EXERCISE GOAL
With pictures left out, please repeat word for word the lines from the one containing "Switch to the multi-stream network tab" through the end of the records.

——————————

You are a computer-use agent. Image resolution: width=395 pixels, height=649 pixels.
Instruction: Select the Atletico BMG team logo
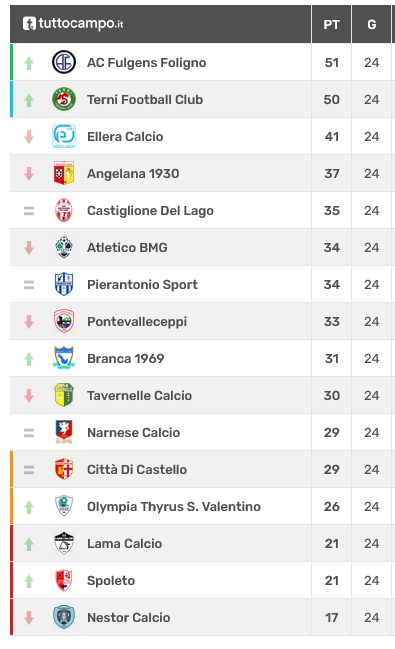pyautogui.click(x=64, y=247)
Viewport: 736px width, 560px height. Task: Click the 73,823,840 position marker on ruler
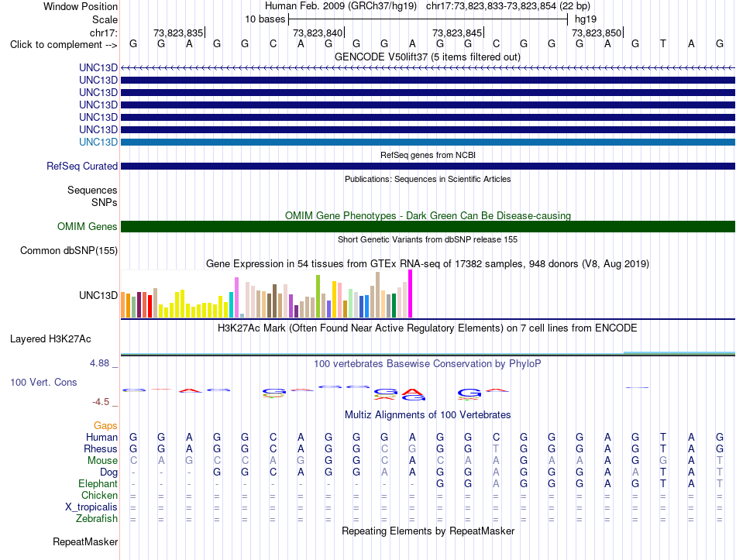click(318, 33)
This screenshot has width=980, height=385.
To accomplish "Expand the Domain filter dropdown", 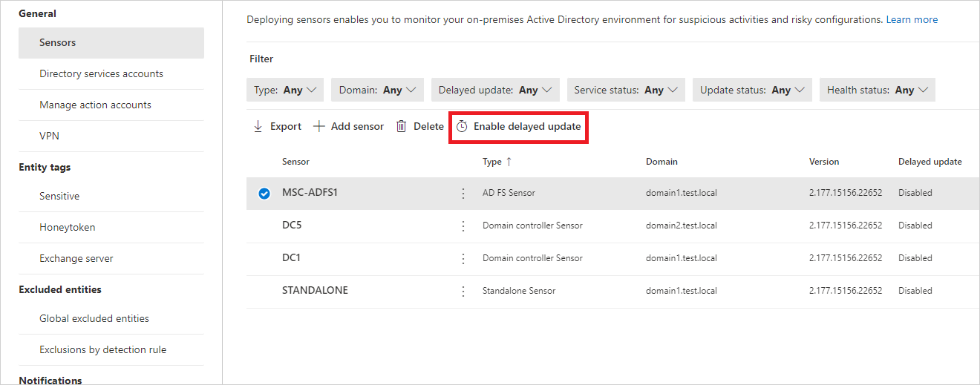I will (377, 90).
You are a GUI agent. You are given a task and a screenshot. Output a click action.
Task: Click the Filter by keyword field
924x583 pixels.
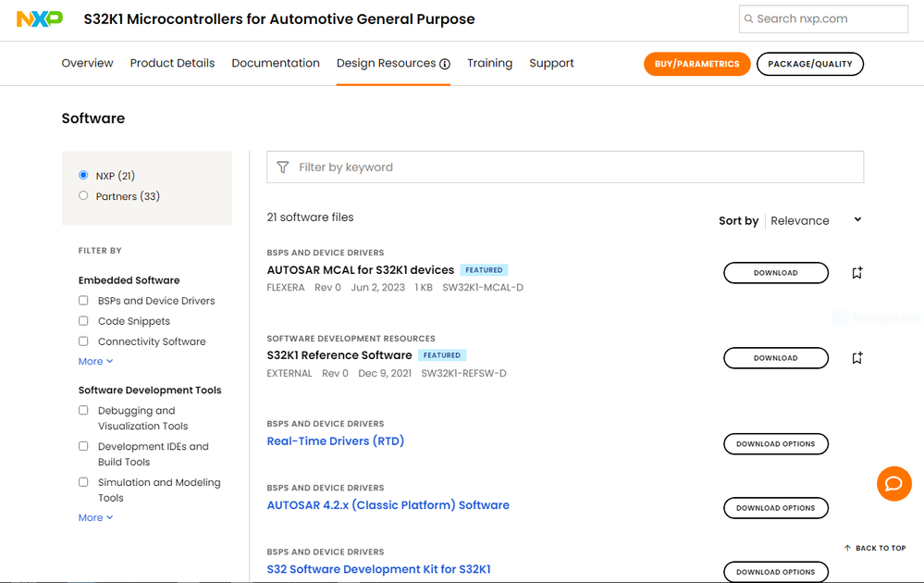pos(573,167)
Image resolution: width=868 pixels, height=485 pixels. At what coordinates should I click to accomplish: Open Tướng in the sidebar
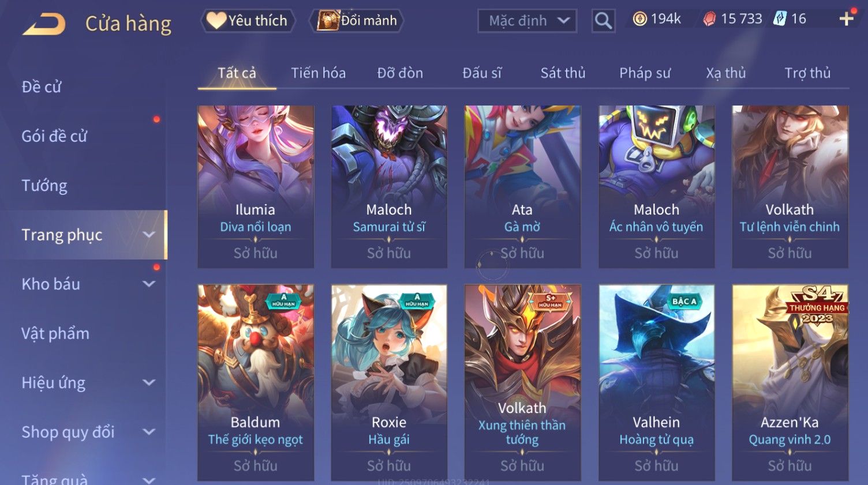(44, 186)
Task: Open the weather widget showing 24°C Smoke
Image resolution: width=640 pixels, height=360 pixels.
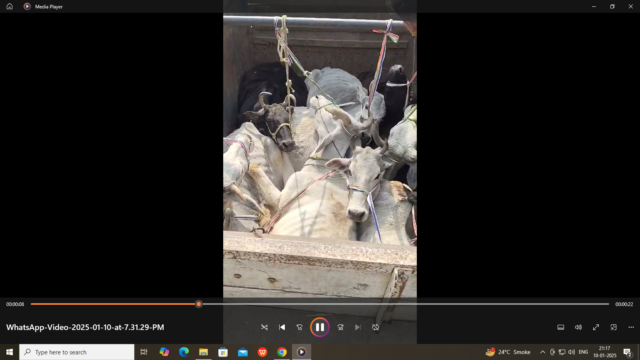Action: tap(508, 352)
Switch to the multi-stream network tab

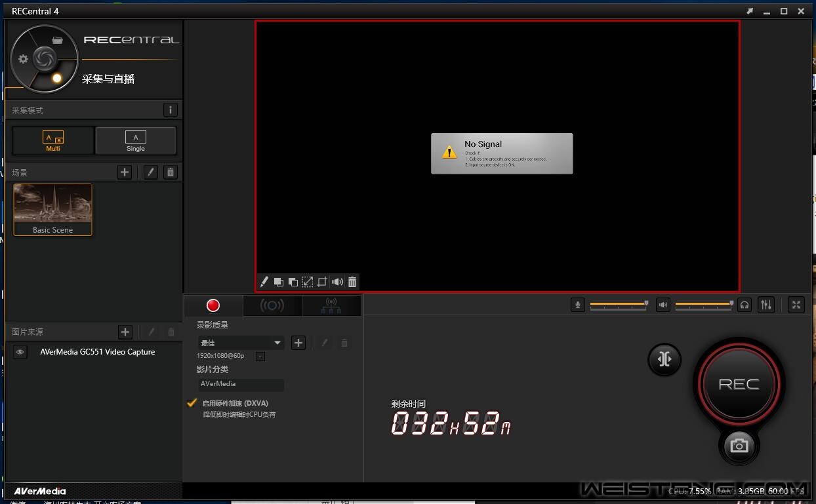click(331, 305)
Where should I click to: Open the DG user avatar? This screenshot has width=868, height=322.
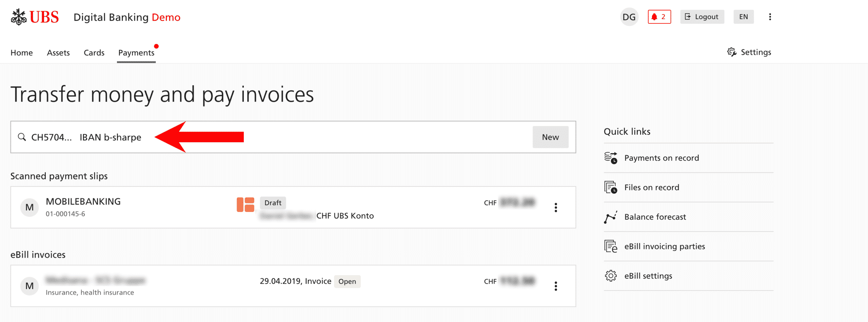[629, 17]
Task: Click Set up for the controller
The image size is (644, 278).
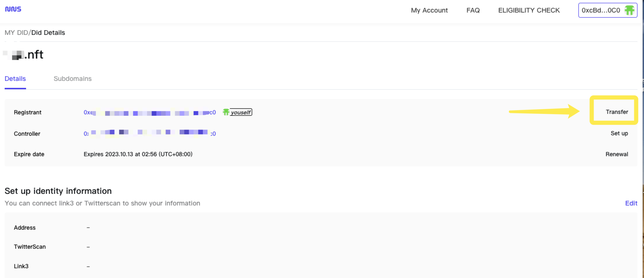Action: (x=619, y=133)
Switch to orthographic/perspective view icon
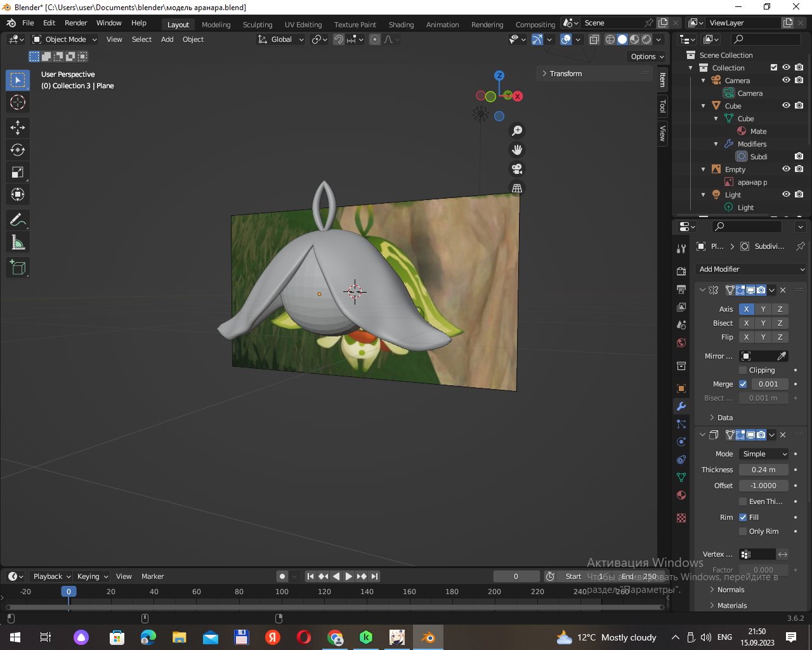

——————————

RESPONSE FOR THIS EXERCISE
Switch to the multi-stream network tab

click(331, 305)
Where should I click to: Open the DG user avatar? This screenshot has width=868, height=322.
[629, 17]
Task: Click Set up for the controller
The image size is (644, 278).
Action: (x=619, y=133)
Switch to orthographic/perspective view icon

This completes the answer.